Preventable example: Incomplete Tool Output
Customer query | AI tool calls | (Incorrect) AI response | Cleanlab Score (0-1) |
---|---|---|---|
What are the details of the “five” discount plan from Swiss Airlines? | Tool Calls: get_discount_plan Tool Message: Returning details for the 'five' discount plan: <end of output> | Here are the details for the “five” discount plan:
| 0.43 If the tool response lacks detail and the LLM hallucinates the rest, Cleanlab flags the response with a low trust score. This signals that the answer is untrustworthy and should be intercepted. |
Preventable example: Misinterpreted Tool Result
Customer query | AI tool calls | (Incorrect) AI response | Cleanlab Score (0-1) |
---|---|---|---|
Is there a health advisory in Basel? | Tool Calls: get_travel_advisory Tool Message: {"level": "Level 2 – Exercise Increased Caution", "notes": "Travelers to Switzerland should be aware of petty crime and take precautions."} | There is a health advisory for Switzerland, including Basel:
| 0.72 When the travel advisory about petty crime is misread as a health warning, Cleanlab detects the mismatch. The response receives a middling score which is enough to trigger fallback logic in sensitive domains. |
Preventable example: Incorrect Assumptions
Customer query | AI tool calls | (Incorrect) AI response | Cleanlab Score (0-1) |
---|---|---|---|
“What is my arrival time in their time zone?” | Tool Calls: fetch_user_flight_information Tool Message: [{"ticket_no": "7240005432906569", "book_ref": "C46E9F", "flight_no": "LX0112", "departure_airport": "CDG", "arrival_airport": "BSL", "departure": "2025-05-30 01:36:24.169593-04:00", "arrival": "2025-05-30 03:06:24.169593-04:00"}] | Your flight LX0112 from Paris Charles de Gaulle (CDG) to EuroAirport Basel-Mulhouse-Freiburg (BSL) is scheduled to arrive at 03:06 AM (local time) on May 30, 2025. | 0.37 An incorrect time zone conversion results in an arrival time that’s off by several hours. Cleanlab flags this with a very low score, ensuring the bad answer never reaches the user. |
These examples show how Cleanlab adds a vital trust layer between your AI system and your customers.
Using Fallbacks for Safer Output
When Cleanlab assigns a low trust score (below 0.9), you can route the conversation to a fallback strategy.
One common fallback is a generic but safe response, such as:
“Sorry, I cannot answer that based on the available information. Please try rephrasing your question or providing more details.”
Other fallback options include:
- Escalating the case to a human agent (e.g., via LangGraph’s interrupt() human in the loop capability)

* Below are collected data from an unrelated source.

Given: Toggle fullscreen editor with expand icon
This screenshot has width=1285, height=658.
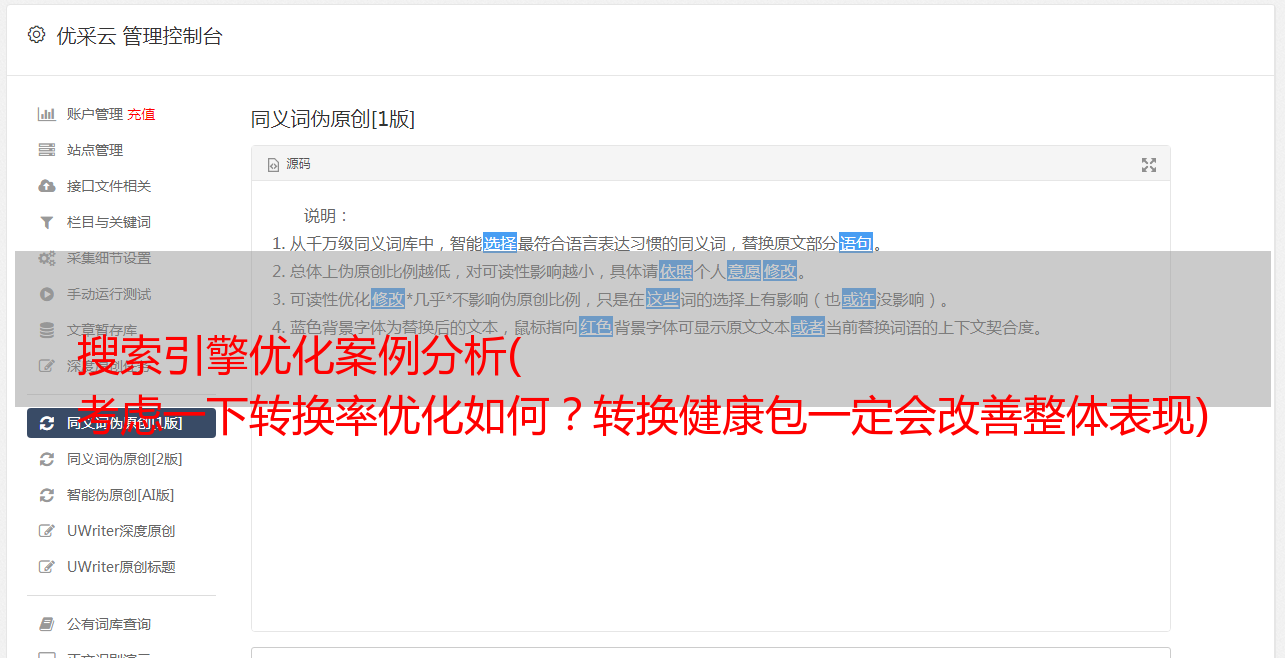Looking at the screenshot, I should click(1149, 165).
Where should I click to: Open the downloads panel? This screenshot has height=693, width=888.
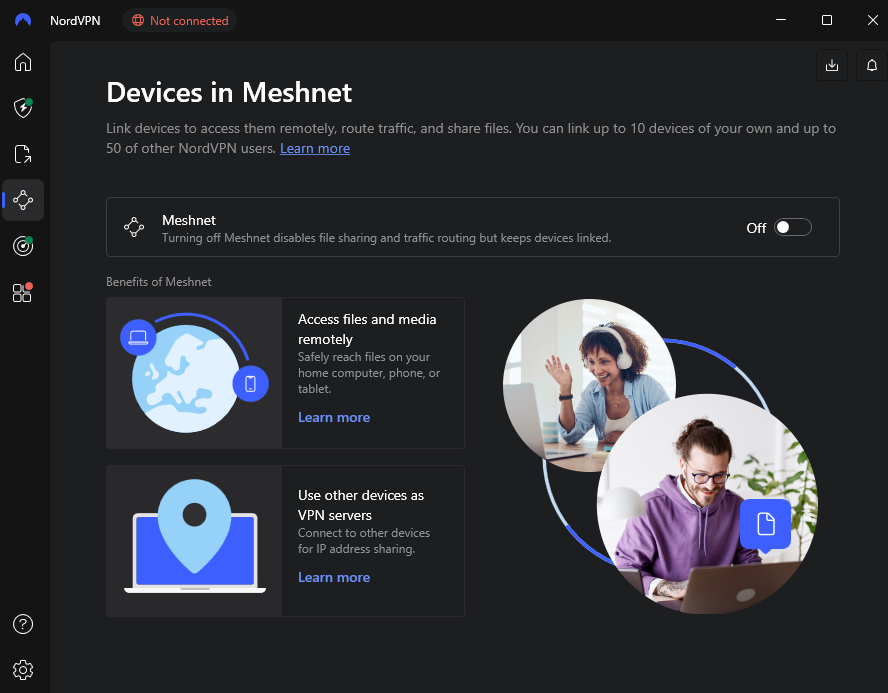click(831, 65)
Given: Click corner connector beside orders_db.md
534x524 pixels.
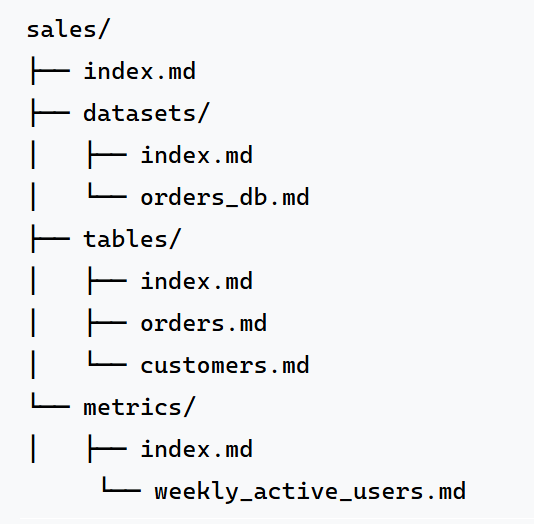Looking at the screenshot, I should pos(107,191).
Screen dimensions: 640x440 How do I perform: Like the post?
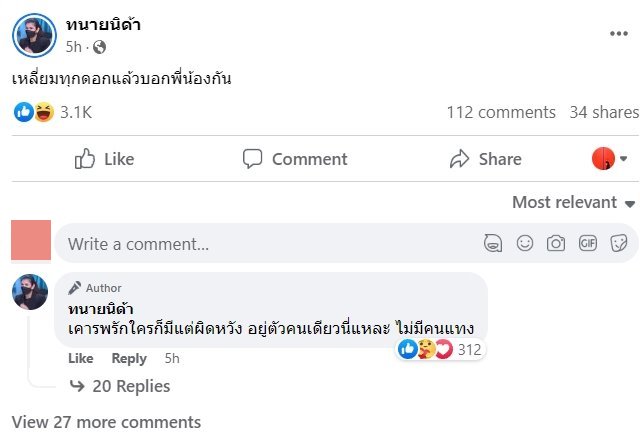coord(104,159)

- Re-running the query with a revised prompt for the agent
- Logging the incident for future fine-tuning or tool improvements
Easy Integration with LangGraph and Other Frameworks
Adding Cleanlab to your LangGraph agent only takes a few lines of code. You wrap your existing assistant node with Cleanlab’s TrustworthyAssistant, which automatically intercepts each LLM response and calculates its trust score.
from cleanlab_tlm import TLM
tlm = TLM()
trustworthy_assistant = TrustworthyAssistant(
assistant=existing_llm_node,
tools=tools, tlm=tlm
)
You then update your graph to use the trustworthy_assistant
node in place of your existing LLM node. That’s it. Your LangGraph agent now scores every LLM response in real time and stores the result in the graph state.

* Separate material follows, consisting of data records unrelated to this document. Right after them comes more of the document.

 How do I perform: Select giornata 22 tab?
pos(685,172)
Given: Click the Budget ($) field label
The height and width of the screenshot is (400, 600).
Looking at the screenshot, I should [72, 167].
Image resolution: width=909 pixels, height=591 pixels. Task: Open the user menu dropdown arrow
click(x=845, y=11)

See our tutorial notebook for full implementation details.
Prevent bad responses from reaching users
Modern AI agents need to do more than generate responses. They must be safe, accurate, and reliable in real-world scenarios. Cleanlab provides this safeguard by scoring every AI response in real time and flagging those that are likely to be incorrect. It works without manual review or rule-based filters. When integrated with LangGraph or any other agentic framework, Cleanlab helps ensure that flawed responses never reach your users.